A Fibonacci analogue of Stirling numbers

Abstract: Consider the Fibonacci numbers defined by setting $F_1=1=F_2$ and $F_n =F_{n-1}+F_{n-2}$ for $n \geq 3$. We let $n_F! = F_1 \cdots F_n$ and $\binom{n}{k}F = \frac{n_F!}{k_F!(n-k)_F!}$. Let $(x){\downarrow_0} = (x){\uparrow_0} = 1$ and for $k \geq 1$, $(x){\downarrow_k} = x(x-1) \cdots (x-k+1)$ and $(x){\uparrow_k} = x(x+1) \cdots (x+k-1)$. Then the Stirling numbers of the first and second kind are the connections coefficients between the usual power basis ${x^n:n \geq 0}$ and the falling factorial basis ${(x){\downarrow_n}:n \geq 0}$ in the polynomial ring $\mathbb{Q}[x]$ and the Lah numbers are the connections coefficients between the rising factorial basis ${(x){\uparrow_n}:n \geq 0}$ and the falling factorial basis ${(x){\downarrow_n}:n \geq 0}$ in the polynomial ring $\mathbb{Q}[x]$. The goal of this paper is to find Fibonacci analogues for the Stirling numbers of the first and second kind and the Lah numbers.
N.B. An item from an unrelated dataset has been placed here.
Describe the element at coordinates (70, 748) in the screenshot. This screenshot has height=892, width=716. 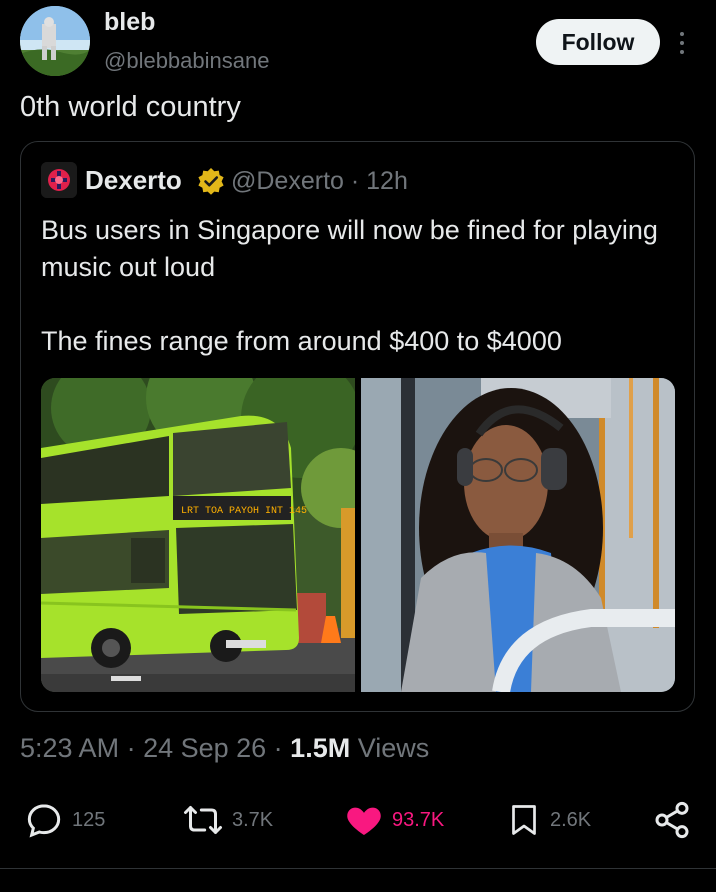
I see `tweet-time: 5:23 AM` at that location.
Our idea is to replace the falling factorial basis and the rising factorial basis by the Fibo-falling factorial basis ${(x){\downarrow{F,n}}:n \geq 0}$ and the Fibo-rising factorial basis ${(x){\uparrow{F,n}}:n \geq 0}$ where $(x){\downarrow{F,0}} = (x){\uparrow{F,0}} = 1$ and for $k \geq 1$, $(x){\downarrow{F,k}} = x(x-F_1) \cdots (x-F_{k-1})$ and $(x){\uparrow{F,k}} = x(x+F_1) \cdots (x+F_{k-1})$. Then we study the combinatorics of the connection coefficients betweenthe usual power basis, the Fibo-falling factorial basis, and the Fibo-rising factorial basis. In each case, we can give a rook theory model for the connections coefficients and show how this rook theory model can give combinatorial explanations for many of the properties of these coefficients.